→ **DATA SUPPLIED**:

------------

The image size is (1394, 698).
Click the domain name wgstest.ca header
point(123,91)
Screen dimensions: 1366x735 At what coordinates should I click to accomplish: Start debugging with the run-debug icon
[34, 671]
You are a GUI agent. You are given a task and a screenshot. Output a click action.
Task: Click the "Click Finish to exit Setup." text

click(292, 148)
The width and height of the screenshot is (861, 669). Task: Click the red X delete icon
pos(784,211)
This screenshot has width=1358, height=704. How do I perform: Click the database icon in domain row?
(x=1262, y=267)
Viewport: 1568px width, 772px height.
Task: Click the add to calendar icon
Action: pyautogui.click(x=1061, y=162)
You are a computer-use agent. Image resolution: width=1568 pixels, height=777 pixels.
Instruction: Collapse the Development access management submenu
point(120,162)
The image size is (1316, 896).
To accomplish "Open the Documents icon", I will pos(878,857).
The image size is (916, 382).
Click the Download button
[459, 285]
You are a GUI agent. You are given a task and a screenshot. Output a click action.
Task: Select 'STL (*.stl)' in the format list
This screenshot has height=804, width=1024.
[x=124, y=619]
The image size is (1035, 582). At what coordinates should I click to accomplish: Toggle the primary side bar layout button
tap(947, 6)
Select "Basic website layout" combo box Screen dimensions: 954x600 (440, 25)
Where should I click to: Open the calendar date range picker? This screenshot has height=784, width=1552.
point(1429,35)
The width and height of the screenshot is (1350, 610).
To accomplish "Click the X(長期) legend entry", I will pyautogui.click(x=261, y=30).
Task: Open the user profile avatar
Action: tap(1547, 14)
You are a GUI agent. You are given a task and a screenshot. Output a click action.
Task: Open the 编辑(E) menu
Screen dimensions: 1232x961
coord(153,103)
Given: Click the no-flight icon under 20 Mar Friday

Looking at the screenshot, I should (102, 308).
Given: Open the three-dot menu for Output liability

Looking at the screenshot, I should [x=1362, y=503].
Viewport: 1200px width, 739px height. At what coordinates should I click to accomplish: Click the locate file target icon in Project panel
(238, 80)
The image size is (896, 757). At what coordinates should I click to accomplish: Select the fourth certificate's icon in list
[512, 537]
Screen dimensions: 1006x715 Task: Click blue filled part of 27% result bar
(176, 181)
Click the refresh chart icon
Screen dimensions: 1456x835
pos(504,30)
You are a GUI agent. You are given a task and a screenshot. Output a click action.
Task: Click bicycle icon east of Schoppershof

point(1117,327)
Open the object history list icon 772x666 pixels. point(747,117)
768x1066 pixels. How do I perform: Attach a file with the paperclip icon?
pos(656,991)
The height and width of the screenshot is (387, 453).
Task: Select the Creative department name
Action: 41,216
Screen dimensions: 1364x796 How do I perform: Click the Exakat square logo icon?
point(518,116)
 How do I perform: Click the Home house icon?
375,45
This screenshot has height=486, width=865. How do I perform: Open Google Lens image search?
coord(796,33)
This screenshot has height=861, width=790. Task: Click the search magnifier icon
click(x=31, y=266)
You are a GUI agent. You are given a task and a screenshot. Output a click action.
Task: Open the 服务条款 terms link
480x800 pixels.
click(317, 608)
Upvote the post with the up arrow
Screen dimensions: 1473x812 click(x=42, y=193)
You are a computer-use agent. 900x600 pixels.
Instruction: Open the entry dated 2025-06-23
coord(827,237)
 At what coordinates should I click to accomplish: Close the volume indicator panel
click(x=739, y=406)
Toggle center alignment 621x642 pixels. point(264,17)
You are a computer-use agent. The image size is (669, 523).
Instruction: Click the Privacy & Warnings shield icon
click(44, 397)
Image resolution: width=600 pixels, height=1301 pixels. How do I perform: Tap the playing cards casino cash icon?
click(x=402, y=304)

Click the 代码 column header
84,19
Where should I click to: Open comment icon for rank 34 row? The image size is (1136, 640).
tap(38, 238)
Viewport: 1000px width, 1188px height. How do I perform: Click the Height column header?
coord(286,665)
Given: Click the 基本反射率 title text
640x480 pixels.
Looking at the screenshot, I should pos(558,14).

------------

→ **TASK**: Could you reproduce every record exactly as it appears?

→ **EXERCISE OUTPUT**:
The image size is (1394, 698).
Click the domain name wgstest.ca header
point(123,91)
Screen dimensions: 1366x735 At what coordinates should I click to accomplish: Start debugging with the run-debug icon
[34, 671]
You are a GUI agent. You are given a task and a screenshot. Output a click action.
Task: Click the "Click Finish to exit Setup." text

click(292, 148)
The width and height of the screenshot is (861, 669). Task: Click the red X delete icon
pos(784,211)
This screenshot has width=1358, height=704. How do I perform: Click the database icon in domain row?
(x=1262, y=267)
Viewport: 1568px width, 772px height.
Task: Click the add to calendar icon
Action: pyautogui.click(x=1061, y=162)
You are a computer-use agent. Image resolution: width=1568 pixels, height=777 pixels.
Instruction: Collapse the Development access management submenu
point(120,162)
The image size is (1316, 896).
To accomplish "Open the Documents icon", I will pos(878,857).
The image size is (916, 382).
Click the Download button
[459, 285]
You are a GUI agent. You are given a task and a screenshot. Output a click action.
Task: Select 'STL (*.stl)' in the format list
This screenshot has height=804, width=1024.
[x=124, y=619]
The image size is (1035, 582). At what coordinates should I click to accomplish: Toggle the primary side bar layout button
tap(947, 6)
Select "Basic website layout" combo box Screen dimensions: 954x600 (440, 25)
Where should I click to: Open the calendar date range picker? This screenshot has height=784, width=1552.
point(1429,35)
The width and height of the screenshot is (1350, 610).
To accomplish "Click the X(長期) legend entry", I will pyautogui.click(x=261, y=30).
Task: Open the user profile avatar
Action: tap(1547, 14)
You are a GUI agent. You are given a task and a screenshot. Output a click action.
Task: Open the 编辑(E) menu
Screen dimensions: 1232x961
coord(153,103)
Given: Click the no-flight icon under 20 Mar Friday

Looking at the screenshot, I should (102, 308).
Given: Open the three-dot menu for Output liability

Looking at the screenshot, I should [x=1362, y=503].
Viewport: 1200px width, 739px height. At what coordinates should I click to accomplish: Click the locate file target icon in Project panel
(238, 80)
The image size is (896, 757). At what coordinates should I click to accomplish: Select the fourth certificate's icon in list
[512, 537]
Screen dimensions: 1006x715 Task: Click blue filled part of 27% result bar
(176, 181)
Click the refresh chart icon
Screen dimensions: 1456x835
pos(504,30)
You are a GUI agent. You are given a task and a screenshot. Output a click action.
Task: Click bicycle icon east of Schoppershof

point(1117,327)
Open the object history list icon 772x666 pixels. point(747,117)
768x1066 pixels. How do I perform: Attach a file with the paperclip icon?
pos(656,991)
The height and width of the screenshot is (387, 453).
Task: Select the Creative department name
Action: 41,216
Screen dimensions: 1364x796 How do I perform: Click the Exakat square logo icon?
point(518,116)
 How do I perform: Click the Home house icon?
375,45
This screenshot has height=486, width=865. How do I perform: Open Google Lens image search?
coord(796,33)
This screenshot has height=861, width=790. Task: Click the search magnifier icon
click(x=31, y=266)
You are a GUI agent. You are given a task and a screenshot. Output a click action.
Task: Open the 服务条款 terms link
480x800 pixels.
click(317, 608)
Upvote the post with the up arrow
Screen dimensions: 1473x812 click(x=42, y=193)
You are a computer-use agent. 900x600 pixels.
Instruction: Open the entry dated 2025-06-23
coord(827,237)
 At what coordinates should I click to accomplish: Close the volume indicator panel
click(x=739, y=406)
Toggle center alignment 621x642 pixels. point(264,17)
You are a computer-use agent. The image size is (669, 523).
Instruction: Click the Privacy & Warnings shield icon
click(44, 397)
Image resolution: width=600 pixels, height=1301 pixels. How do I perform: Tap the playing cards casino cash icon?
click(x=402, y=304)

Click the 代码 column header
84,19
Where should I click to: Open comment icon for rank 34 row? The image size is (1136, 640).
tap(38, 238)
Viewport: 1000px width, 1188px height. How do I perform: Click the Height column header?
coord(286,665)
Given: Click the 基本反射率 title text
640x480 pixels.
Looking at the screenshot, I should pos(558,14).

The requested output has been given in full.